== GIVEN REQUEST ==
Put every non-blank line of the entries below into a Markdown table with two columns, No. and Entry Line, numbering the rows in order.

○ ○ ○

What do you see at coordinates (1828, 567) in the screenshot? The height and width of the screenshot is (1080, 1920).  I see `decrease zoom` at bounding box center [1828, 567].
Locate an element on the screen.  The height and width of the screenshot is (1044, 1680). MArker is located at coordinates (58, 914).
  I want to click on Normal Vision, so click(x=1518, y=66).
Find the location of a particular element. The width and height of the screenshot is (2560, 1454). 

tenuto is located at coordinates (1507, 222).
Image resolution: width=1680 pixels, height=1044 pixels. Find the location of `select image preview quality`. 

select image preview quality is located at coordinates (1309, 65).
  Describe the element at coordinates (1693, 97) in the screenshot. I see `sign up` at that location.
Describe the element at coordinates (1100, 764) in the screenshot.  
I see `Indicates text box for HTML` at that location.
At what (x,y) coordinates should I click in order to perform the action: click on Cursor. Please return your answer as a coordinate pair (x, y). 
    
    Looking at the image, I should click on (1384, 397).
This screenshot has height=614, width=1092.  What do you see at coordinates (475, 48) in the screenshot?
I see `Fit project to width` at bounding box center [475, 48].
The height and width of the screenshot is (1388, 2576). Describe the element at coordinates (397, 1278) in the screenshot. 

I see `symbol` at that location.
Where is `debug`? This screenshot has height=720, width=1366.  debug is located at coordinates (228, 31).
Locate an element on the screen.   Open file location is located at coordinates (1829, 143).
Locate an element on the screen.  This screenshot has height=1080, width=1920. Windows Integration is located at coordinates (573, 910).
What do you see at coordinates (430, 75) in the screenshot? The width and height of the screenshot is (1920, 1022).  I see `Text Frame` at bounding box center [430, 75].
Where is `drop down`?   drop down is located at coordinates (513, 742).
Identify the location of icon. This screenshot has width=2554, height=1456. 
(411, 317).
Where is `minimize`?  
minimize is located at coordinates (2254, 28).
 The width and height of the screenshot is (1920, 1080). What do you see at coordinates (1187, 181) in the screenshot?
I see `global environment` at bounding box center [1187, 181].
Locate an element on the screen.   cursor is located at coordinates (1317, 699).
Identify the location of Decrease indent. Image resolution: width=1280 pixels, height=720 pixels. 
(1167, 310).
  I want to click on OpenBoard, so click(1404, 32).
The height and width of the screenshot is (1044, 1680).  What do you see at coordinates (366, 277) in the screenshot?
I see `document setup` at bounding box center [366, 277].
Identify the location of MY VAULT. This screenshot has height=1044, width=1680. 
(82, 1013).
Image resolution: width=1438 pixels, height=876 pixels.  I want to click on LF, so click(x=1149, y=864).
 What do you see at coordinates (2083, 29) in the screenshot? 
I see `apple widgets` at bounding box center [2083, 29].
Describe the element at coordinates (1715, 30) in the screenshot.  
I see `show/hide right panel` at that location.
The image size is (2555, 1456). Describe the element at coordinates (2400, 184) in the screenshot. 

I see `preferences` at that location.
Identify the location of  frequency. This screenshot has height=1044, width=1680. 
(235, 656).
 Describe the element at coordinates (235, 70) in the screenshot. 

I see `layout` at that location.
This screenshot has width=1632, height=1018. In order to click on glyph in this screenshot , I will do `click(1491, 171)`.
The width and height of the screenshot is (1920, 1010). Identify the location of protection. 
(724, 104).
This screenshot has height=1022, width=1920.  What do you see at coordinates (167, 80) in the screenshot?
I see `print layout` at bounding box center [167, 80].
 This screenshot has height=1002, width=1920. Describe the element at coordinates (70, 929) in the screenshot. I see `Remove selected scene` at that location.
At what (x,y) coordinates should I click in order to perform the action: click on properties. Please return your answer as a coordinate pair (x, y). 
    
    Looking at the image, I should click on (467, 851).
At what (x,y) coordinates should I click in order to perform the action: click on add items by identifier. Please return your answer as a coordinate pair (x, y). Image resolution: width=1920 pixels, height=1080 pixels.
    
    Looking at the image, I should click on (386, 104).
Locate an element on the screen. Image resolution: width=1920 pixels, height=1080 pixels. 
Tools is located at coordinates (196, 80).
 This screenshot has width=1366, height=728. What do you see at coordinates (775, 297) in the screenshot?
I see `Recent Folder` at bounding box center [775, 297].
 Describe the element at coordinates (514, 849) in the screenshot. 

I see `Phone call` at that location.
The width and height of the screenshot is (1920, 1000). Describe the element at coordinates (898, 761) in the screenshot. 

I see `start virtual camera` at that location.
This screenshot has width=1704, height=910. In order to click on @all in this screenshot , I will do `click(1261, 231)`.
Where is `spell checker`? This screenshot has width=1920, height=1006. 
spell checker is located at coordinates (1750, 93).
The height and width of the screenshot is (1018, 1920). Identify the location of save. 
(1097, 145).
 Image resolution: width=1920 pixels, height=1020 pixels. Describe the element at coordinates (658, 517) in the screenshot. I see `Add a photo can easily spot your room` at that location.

○ ○ ○

== OUTPUT OF THE EXERCISE ==
| No. | Entry Line |
|---|---|
| 1 | What do you see at coordinates (1828, 567) in the screenshot? The height and width of the screenshot is (1080, 1920).  I see `decrease zoom` at bounding box center [1828, 567]. |
| 2 | Locate an element on the screen.  The height and width of the screenshot is (1044, 1680). MArker is located at coordinates (58, 914). |
| 3 |   I want to click on Normal Vision, so click(x=1518, y=66). |
| 4 | Find the location of a particular element. The width and height of the screenshot is (2560, 1454).  |
| 5 | tenuto is located at coordinates (1507, 222). |
| 6 | Image resolution: width=1680 pixels, height=1044 pixels. Find the location of `select image preview quality`.  |
| 7 | select image preview quality is located at coordinates (1309, 65). |
| 8 |   Describe the element at coordinates (1693, 97) in the screenshot. I see `sign up` at that location. |
| 9 | Describe the element at coordinates (1100, 764) in the screenshot.   |
| 10 | I see `Indicates text box for HTML` at that location. |
| 11 | At what (x,y) coordinates should I click in order to perform the action: click on Cursor. Please return your answer as a coordinate pair (x, y).  |
| 12 |     Looking at the image, I should click on (1384, 397). |
| 13 | This screenshot has height=614, width=1092.  What do you see at coordinates (475, 48) in the screenshot? |
| 14 | I see `Fit project to width` at bounding box center [475, 48]. |
| 15 | The height and width of the screenshot is (1388, 2576). Describe the element at coordinates (397, 1278) in the screenshot.  |
| 16 | I see `symbol` at that location. |
| 17 | Where is `debug`? This screenshot has height=720, width=1366.  debug is located at coordinates (228, 31). |
| 18 | Locate an element on the screen.   Open file location is located at coordinates (1829, 143). |
| 19 | Locate an element on the screen.  This screenshot has height=1080, width=1920. Windows Integration is located at coordinates (573, 910). |
| 20 | What do you see at coordinates (430, 75) in the screenshot? The width and height of the screenshot is (1920, 1022).  I see `Text Frame` at bounding box center [430, 75]. |
| 21 | Where is `drop down`?   drop down is located at coordinates (513, 742). |
| 22 | Identify the location of icon. This screenshot has width=2554, height=1456.  |
| 23 | (411, 317). |
| 24 | Where is `minimize`?   |
| 25 | minimize is located at coordinates (2254, 28). |
| 26 |  The width and height of the screenshot is (1920, 1080). What do you see at coordinates (1187, 181) in the screenshot? |
| 27 | I see `global environment` at bounding box center [1187, 181]. |
| 28 | Locate an element on the screen.   cursor is located at coordinates (1317, 699). |
| 29 | Identify the location of Decrease indent. Image resolution: width=1280 pixels, height=720 pixels.  |
| 30 | (1167, 310). |
| 31 |   I want to click on OpenBoard, so click(1404, 32). |
| 32 | The height and width of the screenshot is (1044, 1680).  What do you see at coordinates (366, 277) in the screenshot? |
| 33 | I see `document setup` at bounding box center [366, 277]. |
| 34 | Identify the location of MY VAULT. This screenshot has height=1044, width=1680.  |
| 35 | (82, 1013). |
| 36 | Image resolution: width=1438 pixels, height=876 pixels.  I want to click on LF, so click(x=1149, y=864). |
| 37 |  What do you see at coordinates (2083, 29) in the screenshot?  |
| 38 | I see `apple widgets` at bounding box center [2083, 29]. |
| 39 | Describe the element at coordinates (1715, 30) in the screenshot.   |
| 40 | I see `show/hide right panel` at that location. |
| 41 | The image size is (2555, 1456). Describe the element at coordinates (2400, 184) in the screenshot.  |
| 42 | I see `preferences` at that location. |
| 43 | Identify the location of  frequency. This screenshot has height=1044, width=1680.  |
| 44 | (235, 656). |
| 45 |  Describe the element at coordinates (235, 70) in the screenshot.  |
| 46 | I see `layout` at that location. |
| 47 | This screenshot has width=1632, height=1018. In order to click on glyph in this screenshot , I will do `click(1491, 171)`. |
| 48 | The width and height of the screenshot is (1920, 1010). Identify the location of protection.  |
| 49 | (724, 104). |
| 50 | This screenshot has height=1022, width=1920.  What do you see at coordinates (167, 80) in the screenshot? |
| 51 | I see `print layout` at bounding box center [167, 80]. |
| 52 |  This screenshot has height=1002, width=1920. Describe the element at coordinates (70, 929) in the screenshot. I see `Remove selected scene` at that location. |
| 53 | At what (x,y) coordinates should I click in order to perform the action: click on properties. Please return your answer as a coordinate pair (x, y).  |
| 54 |     Looking at the image, I should click on (467, 851). |
| 55 | At what (x,y) coordinates should I click in order to perform the action: click on add items by identifier. Please return your answer as a coordinate pair (x, y). Image resolution: width=1920 pixels, height=1080 pixels. |
| 56 |     Looking at the image, I should click on (386, 104). |
| 57 | Locate an element on the screen. Image resolution: width=1920 pixels, height=1080 pixels.  |
| 58 | Tools is located at coordinates (196, 80). |
| 59 |  This screenshot has width=1366, height=728. What do you see at coordinates (775, 297) in the screenshot? |
| 60 | I see `Recent Folder` at bounding box center [775, 297]. |
| 61 |  Describe the element at coordinates (514, 849) in the screenshot.  |
| 62 | I see `Phone call` at that location. |
| 63 | The width and height of the screenshot is (1920, 1000). Describe the element at coordinates (898, 761) in the screenshot.  |
| 64 | I see `start virtual camera` at that location. |
| 65 | This screenshot has width=1704, height=910. In order to click on @all in this screenshot , I will do `click(1261, 231)`. |
| 66 | Where is `spell checker`? This screenshot has width=1920, height=1006.  |
| 67 | spell checker is located at coordinates (1750, 93). |
| 68 | The height and width of the screenshot is (1018, 1920). Identify the location of save.  |
| 69 | (1097, 145). |
| 70 |  Image resolution: width=1920 pixels, height=1020 pixels. Describe the element at coordinates (658, 517) in the screenshot. I see `Add a photo can easily spot your room` at that location. |